§ Data for review
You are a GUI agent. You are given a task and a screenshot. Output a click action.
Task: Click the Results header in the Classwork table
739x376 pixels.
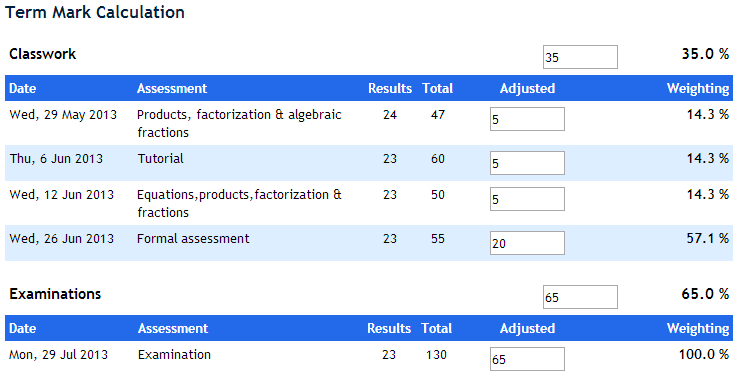[390, 88]
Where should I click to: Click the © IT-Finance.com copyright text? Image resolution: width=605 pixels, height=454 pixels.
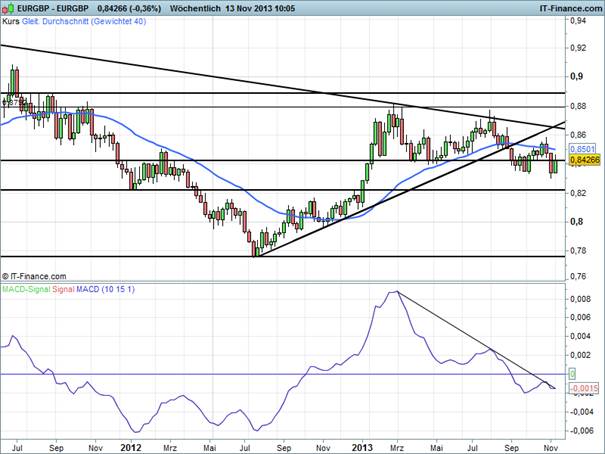pos(34,275)
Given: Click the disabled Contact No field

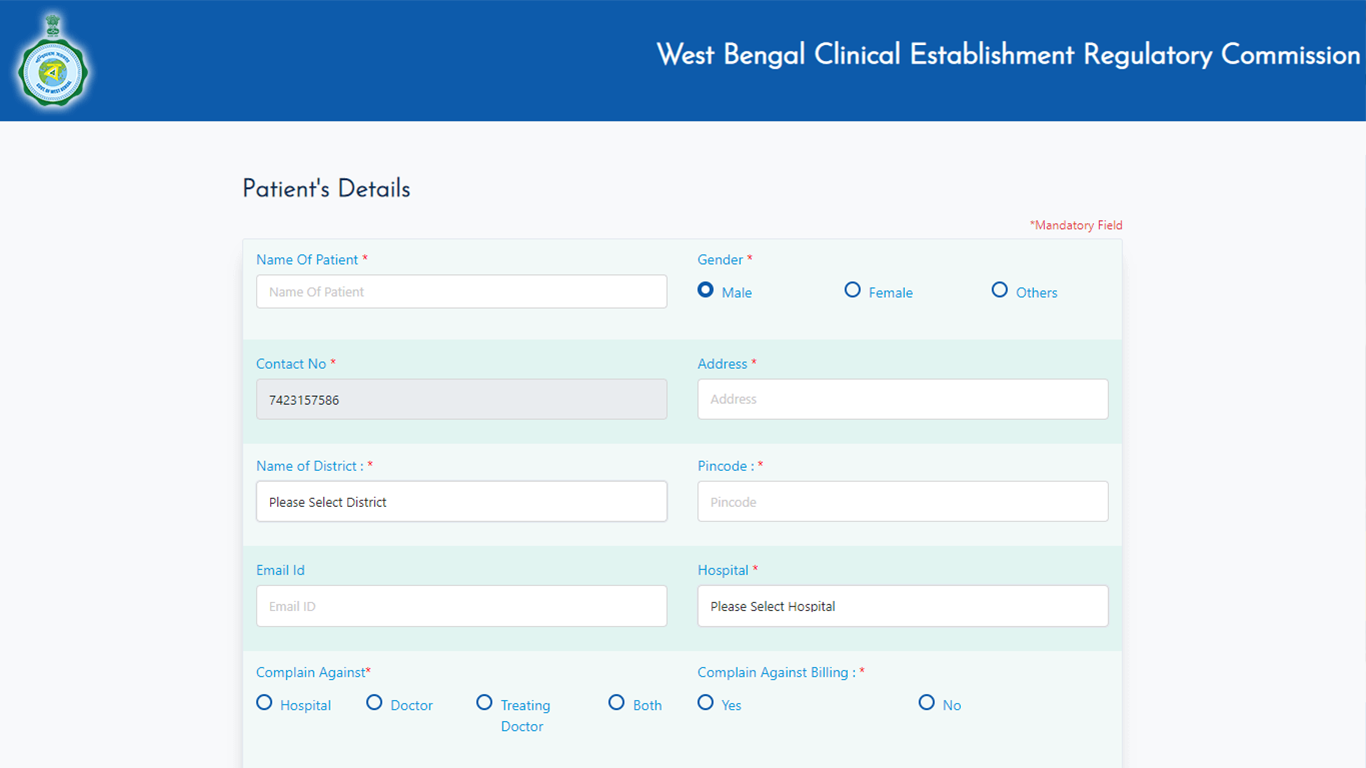Looking at the screenshot, I should click(x=461, y=399).
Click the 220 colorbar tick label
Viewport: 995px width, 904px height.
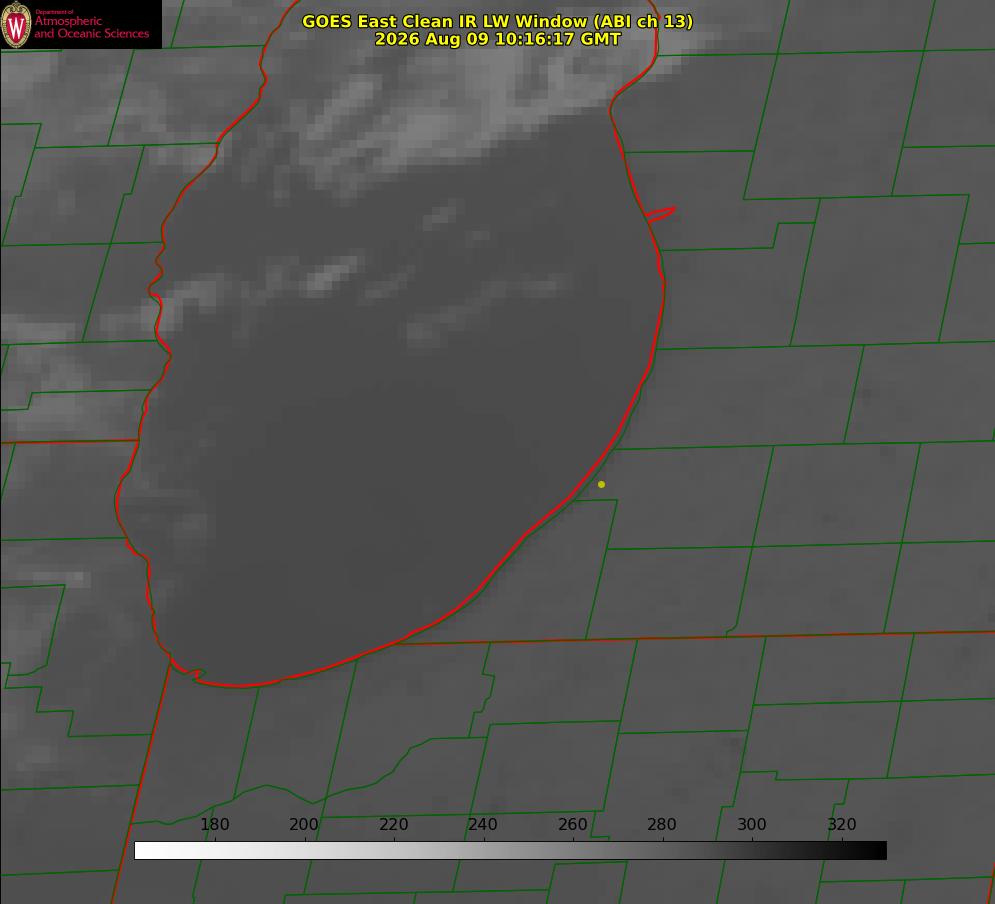point(393,824)

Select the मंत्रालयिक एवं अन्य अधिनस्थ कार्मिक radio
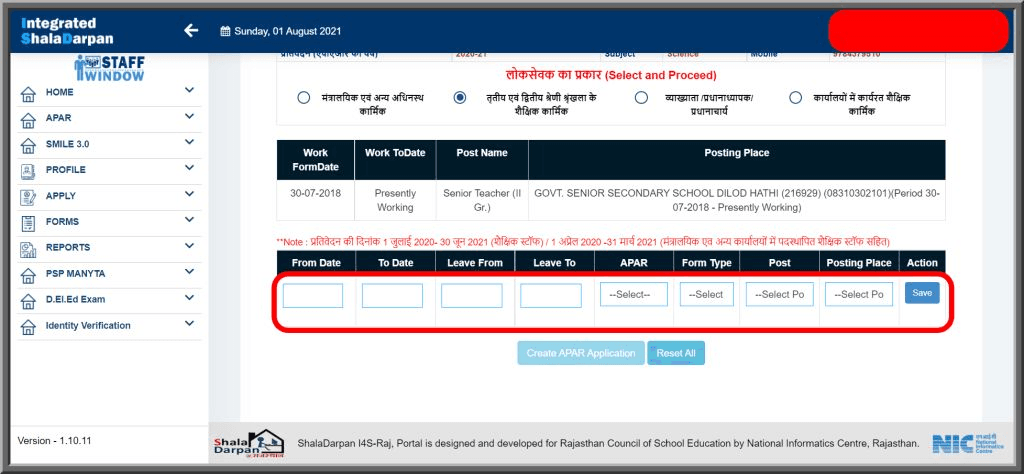(x=303, y=98)
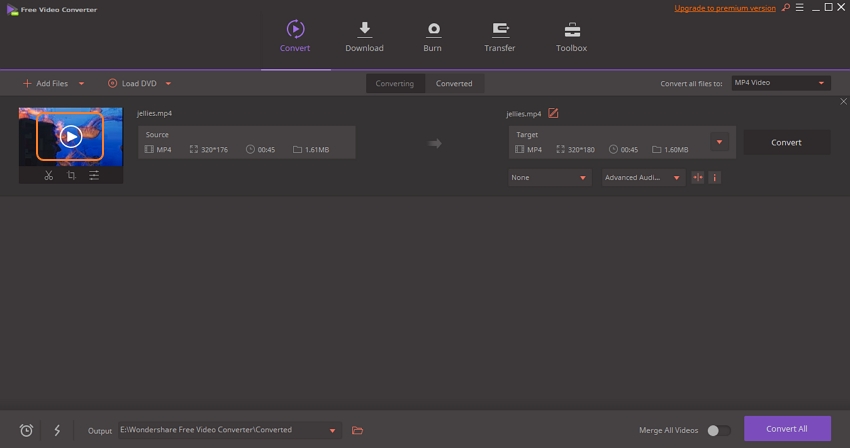Open the output folder icon
This screenshot has height=448, width=850.
(357, 430)
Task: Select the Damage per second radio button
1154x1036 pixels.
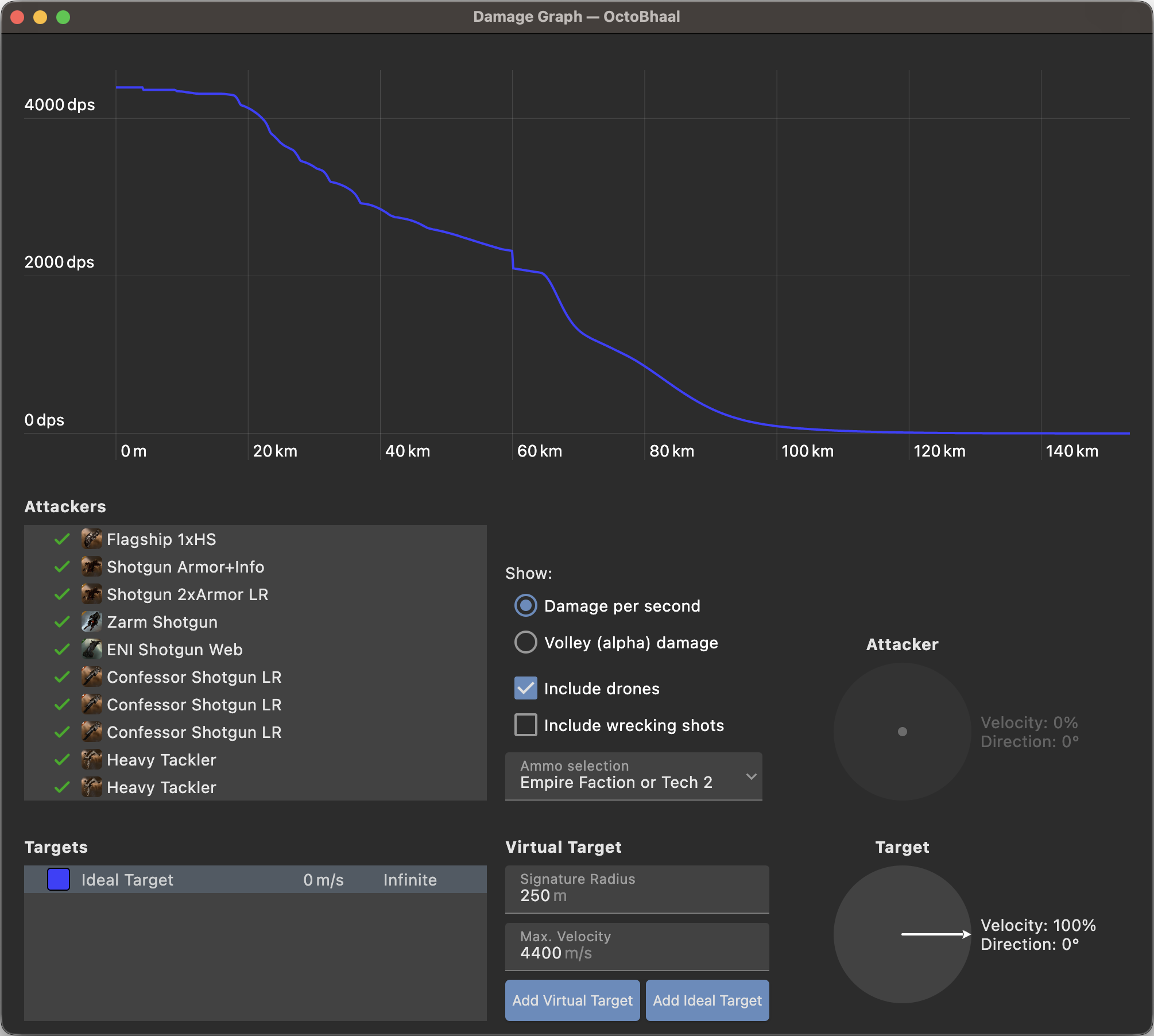Action: pyautogui.click(x=526, y=606)
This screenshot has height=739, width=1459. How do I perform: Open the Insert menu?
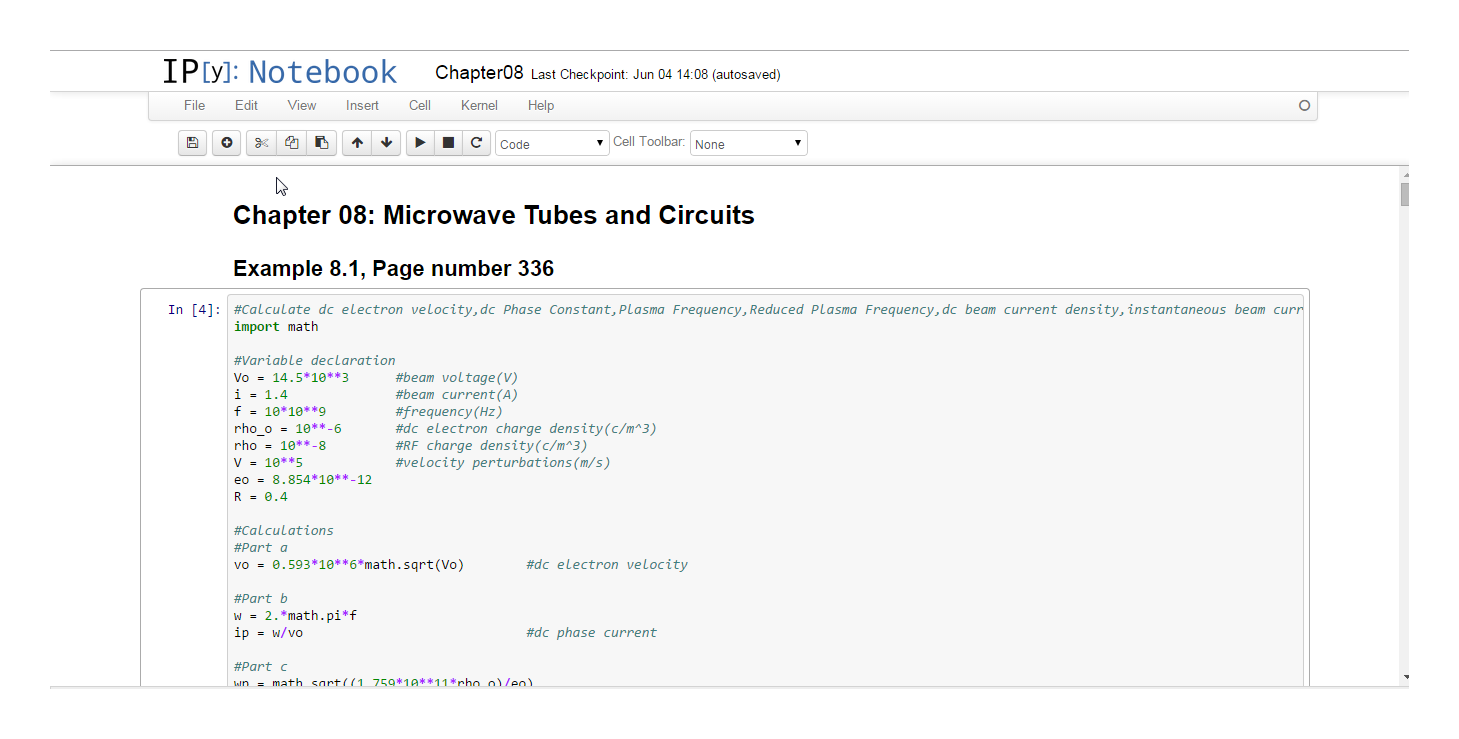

§ Assignment
Would you copy every entry exactly as it stands, leaving out the pictures?

§ Output
You are a GUI agent. You are given a task and a screenshot. Output a click action.
Task: Click the Results header in the Classwork table
739x376 pixels.
[390, 88]
Where should I click to: Click the © IT-Finance.com copyright text? Image resolution: width=605 pixels, height=454 pixels.
pos(34,275)
Given: Click the disabled Contact No field

Looking at the screenshot, I should click(x=461, y=399).
Click the 220 colorbar tick label
Viewport: 995px width, 904px height.
point(393,824)

Select the मंत्रालयिक एवं अन्य अधिनस्थ कार्मिक radio
(x=303, y=98)
Open the output folder icon
This screenshot has height=448, width=850.
(357, 430)
Task: Select the Damage per second radio button
1154x1036 pixels.
Action: pyautogui.click(x=526, y=606)
This screenshot has height=739, width=1459. How do I perform: Open the Insert menu?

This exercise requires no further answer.